Hang on – aren’t we supposedly on the cusp of an economic slowdown? If 10-year treasuries still lead the BDI (as in Exhibit 1) a dip in the BDI is around the corner. Some other indicators also suggest this may be the case - drops in crude prices, widening US credit spreads, inversion of the 10 year vs 3 month US yield curve, a flat S&P500 versus the prior six months and the Chicago Fed’s National Activity Index all signal below trend growth in the US, the main driver of the global economy.

Meanwhile, though, the BDI marches up.

Some explanation for its rise lies in the summer heatwave in Europe. Several nuclear reactors - in Spain, France and Germany - were shut down or operated at reduced output because the waters cooling their cores were too warm. Increased thermal coke was shipped to fire the power stations plugging the energy gap. However, thermal coke is only 18% of the total dry bulk trade; and these incremental shipments, a fraction within that, cannot account for most of the BDI’s increase.

But huge steel production by usual suspect China, demanding impressive quantities of iron ore imports, might.  China’s imports of iron ore represented 13% of total dry bulk trade in 2005. Given that in the half year 2006 Chinese iron ore imports jumped 23% that share has at least held steady and probably risen.

Chinese steel production has correspondingly accelerated. To June 2006 it churned out 35% of global output and has become a consistent net exporter of steel since the start of the year. Which is essentially the same time period over which the BDI has counterintuitively taken flight.
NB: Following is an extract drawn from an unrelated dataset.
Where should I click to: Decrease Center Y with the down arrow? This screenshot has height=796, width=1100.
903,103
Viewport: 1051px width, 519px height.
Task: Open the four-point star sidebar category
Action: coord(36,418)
Exhibit 2: Chinese imports & exports of steel, 2000-2006

China_steel_im_ex



Image courtesy of the Iron and Steel Statistics Bureau

Unfortunately, China’s steel output is not entirely demand led. A recent study by the American Iron and Steel Institute and the Steel Manufacturers Association argued that China’s production has been driven by WTO violating trade protections and subsidies. While both organisations might want to consider the relative shades of kettles and pots much of what is alleged rings true.

If so, China is in effect artificially boosting freight rates on an unprecedented scale (by having become the largest iron ore consumer and steel producer). Having saved non-sino steel producers from their own chronic overcapacity through large imports over the period 2000 to mid 2004 China is in danger of joining the bane of the industry. And possibly just in time for a trough in the global economic cycle.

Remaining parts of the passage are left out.